Es gibt Tage, die verbringe ich mit dir. Ich sehe dich. Ich höre dich. Ohne, dass du da bist. Ich weiß, dass du den roten Nagellack auf meinen Zehenspitzen schätzen würdest. Ja, vielleicht sogar begehrenswert findest. Und ich verrate es dir gern: Heute ist der erste Tag, an dem ich keine Socken trage. Ich laufe mit dieser Schuhgröße 36 barfuß über die Dielen meiner Wohnung. Und keiner hört meine Schritte.

Ich weiß nicht, ob es Zufall ist. Aber letzte Woche habe ich altes Schuhwerk in einen blauen Müllbeutel gesteckt. In einer Zeitschrift habe ich gelesen, dass man sich trennen soll. Sich für die Erinnerungen bedanken. Ich habe mich bedankt. Für alles, was dreckig geworden ist. Kaputt. Unbequem. Austauschbar.

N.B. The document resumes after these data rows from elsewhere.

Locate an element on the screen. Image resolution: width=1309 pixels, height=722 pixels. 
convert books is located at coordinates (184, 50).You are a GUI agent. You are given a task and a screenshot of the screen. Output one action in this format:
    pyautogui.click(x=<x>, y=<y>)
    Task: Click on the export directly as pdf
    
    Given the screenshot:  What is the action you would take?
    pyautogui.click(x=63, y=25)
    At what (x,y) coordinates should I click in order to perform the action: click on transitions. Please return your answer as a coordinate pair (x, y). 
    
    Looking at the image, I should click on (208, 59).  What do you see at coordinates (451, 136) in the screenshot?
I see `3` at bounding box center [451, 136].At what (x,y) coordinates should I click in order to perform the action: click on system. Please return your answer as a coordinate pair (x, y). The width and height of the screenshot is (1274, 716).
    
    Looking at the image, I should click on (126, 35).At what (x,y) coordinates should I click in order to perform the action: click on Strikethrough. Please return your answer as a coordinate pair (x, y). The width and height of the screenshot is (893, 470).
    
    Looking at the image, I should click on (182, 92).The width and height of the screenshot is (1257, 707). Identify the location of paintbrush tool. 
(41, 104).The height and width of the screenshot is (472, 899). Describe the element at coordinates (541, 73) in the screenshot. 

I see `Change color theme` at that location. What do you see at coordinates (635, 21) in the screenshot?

Meine Mutter sagt mir am Telefon, dass sie stolz auf mich ist. In mein Heft schreibe ich: "Das Einzige, was von Wert ist, sind die Geschichten, die ich nicht erzählt habe". Ich war immer die, die dreimal lächelt. Und das vierte Mal zu viel. Ich trage aserbaidschanisches Parfum und Strickjacken, die aussehen wie Gardinen. Ich laufe barfuß durch meine Wohnung.

Mein Name ist Emily Horrowitz.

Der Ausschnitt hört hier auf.